Oleh karenanya manusia menciptakan sistem demokrasi. Agar pergantian kepemimpinan itu, sesuai dengan selera asal, fitrah manusia yang variatif tadi. Demokrasi memungkin semua kejutan itu terjadi. Sistem monarchi pun sekarang tidak rela jika tidak menggandeng demokrasi dalam menjalankan pemerintahannya.
Agama pun mengingatkan perjalanan sejarah umat manusia, ketika mereka mulai keluar dari pakemnya. Ketika semua mengatakan pemimpin itu harus dari orang kaya mereka. Harus dari orang terpandang mereka. Harus dari orang kuat mereka. Harus dari keturunan terhormat mereka. Allah SWT tunjuk Tholut pria biasa dan Daud remaja.
Ketika Bangsa Yahudi mengunci kenabian harus lahir dari klan mereka. Allah SWT pilih dari rahim bangsa Arab yang terisolir. Semua kejutan ini, pelajaran berharga agar umat manusia menjaga fitrah kelestariannya di atas. Selera asalnya.
Lalu bagaimana jadinya jika Demokrasi itu sudah kehilangan unsur esensinya, kejutan kepemimpinan? Bahkan ironisnya kepemimpinan Legislatif terkooptasi dengan kepemimpinan eksekutif. Lihatlah Pileg di negara kita hari ini lebih beraroma Pilpres.
Nama-nama yang beredar di bursa Pileg dan apalagi Pilpres itu ke itu saja. Tidakkah ini membosankan? Merusak aroma dan aura demokrasi itu sendiri. Apakah ini ekses Pemilu serentak? Saya kita iya. Biarkan kembali terpisah. Ketika Pileg fokus menelurkan legislator handal. Ketika Pilpres fokus menelurkan presiden handal.
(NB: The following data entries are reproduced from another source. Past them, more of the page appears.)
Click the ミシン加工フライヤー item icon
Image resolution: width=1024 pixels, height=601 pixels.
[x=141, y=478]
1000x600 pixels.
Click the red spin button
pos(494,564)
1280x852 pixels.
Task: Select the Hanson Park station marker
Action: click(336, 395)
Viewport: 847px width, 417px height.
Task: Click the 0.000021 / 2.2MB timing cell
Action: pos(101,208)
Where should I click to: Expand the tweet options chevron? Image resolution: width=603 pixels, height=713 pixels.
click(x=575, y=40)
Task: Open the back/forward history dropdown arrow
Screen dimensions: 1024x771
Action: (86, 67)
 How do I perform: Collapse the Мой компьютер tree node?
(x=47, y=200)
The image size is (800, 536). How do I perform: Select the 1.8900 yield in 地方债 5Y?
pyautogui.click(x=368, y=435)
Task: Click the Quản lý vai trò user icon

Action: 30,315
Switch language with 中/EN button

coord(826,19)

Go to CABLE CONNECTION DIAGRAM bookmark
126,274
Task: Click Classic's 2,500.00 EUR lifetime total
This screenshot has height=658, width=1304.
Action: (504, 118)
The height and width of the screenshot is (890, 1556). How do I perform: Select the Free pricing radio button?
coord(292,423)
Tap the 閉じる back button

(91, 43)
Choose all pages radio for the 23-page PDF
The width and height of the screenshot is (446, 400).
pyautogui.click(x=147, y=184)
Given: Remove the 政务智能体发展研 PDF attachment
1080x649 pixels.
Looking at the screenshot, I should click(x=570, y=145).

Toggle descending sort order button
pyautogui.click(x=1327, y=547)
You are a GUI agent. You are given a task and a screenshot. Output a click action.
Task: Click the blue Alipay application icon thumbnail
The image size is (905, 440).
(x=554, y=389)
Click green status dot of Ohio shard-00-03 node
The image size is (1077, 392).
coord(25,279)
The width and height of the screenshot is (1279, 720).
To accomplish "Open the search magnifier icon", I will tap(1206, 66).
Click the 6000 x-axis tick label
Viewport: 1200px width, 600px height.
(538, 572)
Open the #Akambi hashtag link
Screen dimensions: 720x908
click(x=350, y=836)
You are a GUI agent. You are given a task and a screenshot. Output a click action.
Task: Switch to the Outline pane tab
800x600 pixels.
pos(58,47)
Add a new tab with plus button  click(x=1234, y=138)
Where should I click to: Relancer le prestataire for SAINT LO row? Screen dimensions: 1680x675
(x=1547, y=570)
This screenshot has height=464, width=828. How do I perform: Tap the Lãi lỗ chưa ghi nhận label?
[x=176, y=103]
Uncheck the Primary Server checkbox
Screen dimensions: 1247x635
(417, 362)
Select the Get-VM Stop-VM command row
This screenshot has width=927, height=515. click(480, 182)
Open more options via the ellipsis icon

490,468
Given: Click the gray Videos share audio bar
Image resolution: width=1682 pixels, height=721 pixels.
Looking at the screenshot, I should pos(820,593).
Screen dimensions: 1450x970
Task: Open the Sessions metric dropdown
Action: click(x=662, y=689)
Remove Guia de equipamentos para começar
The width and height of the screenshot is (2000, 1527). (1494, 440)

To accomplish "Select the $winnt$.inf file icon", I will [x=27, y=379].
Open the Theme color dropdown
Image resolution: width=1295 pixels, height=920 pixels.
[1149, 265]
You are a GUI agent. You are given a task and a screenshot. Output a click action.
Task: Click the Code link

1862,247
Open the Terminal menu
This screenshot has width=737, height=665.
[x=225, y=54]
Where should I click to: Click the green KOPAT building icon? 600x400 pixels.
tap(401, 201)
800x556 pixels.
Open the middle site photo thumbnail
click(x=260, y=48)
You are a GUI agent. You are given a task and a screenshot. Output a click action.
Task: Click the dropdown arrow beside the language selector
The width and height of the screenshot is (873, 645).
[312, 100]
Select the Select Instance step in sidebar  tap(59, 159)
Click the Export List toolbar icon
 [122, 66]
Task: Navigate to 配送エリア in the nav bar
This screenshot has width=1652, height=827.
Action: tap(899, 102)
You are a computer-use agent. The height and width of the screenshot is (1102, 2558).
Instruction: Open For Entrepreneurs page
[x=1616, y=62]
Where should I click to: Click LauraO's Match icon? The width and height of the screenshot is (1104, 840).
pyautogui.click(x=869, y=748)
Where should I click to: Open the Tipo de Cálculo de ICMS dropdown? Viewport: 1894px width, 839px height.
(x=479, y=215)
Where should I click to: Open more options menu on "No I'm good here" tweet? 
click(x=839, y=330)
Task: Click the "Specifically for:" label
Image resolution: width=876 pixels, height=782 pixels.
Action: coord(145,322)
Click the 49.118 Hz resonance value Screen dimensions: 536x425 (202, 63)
Bukan seperti sekarang, Parpol bergantung figur Capres. Capres berkantung menggantang Parpol.
Berlilit berkelindan, bergelumun, sulit terpisahkan. Kita hari ini kehilangan fokus dan selera asal. Mau jadi legislator mbonceng Capres, mau jadi Capres mbonceng Pileg. Makin ke sini makin keluar dari teori, makin asal-asalan.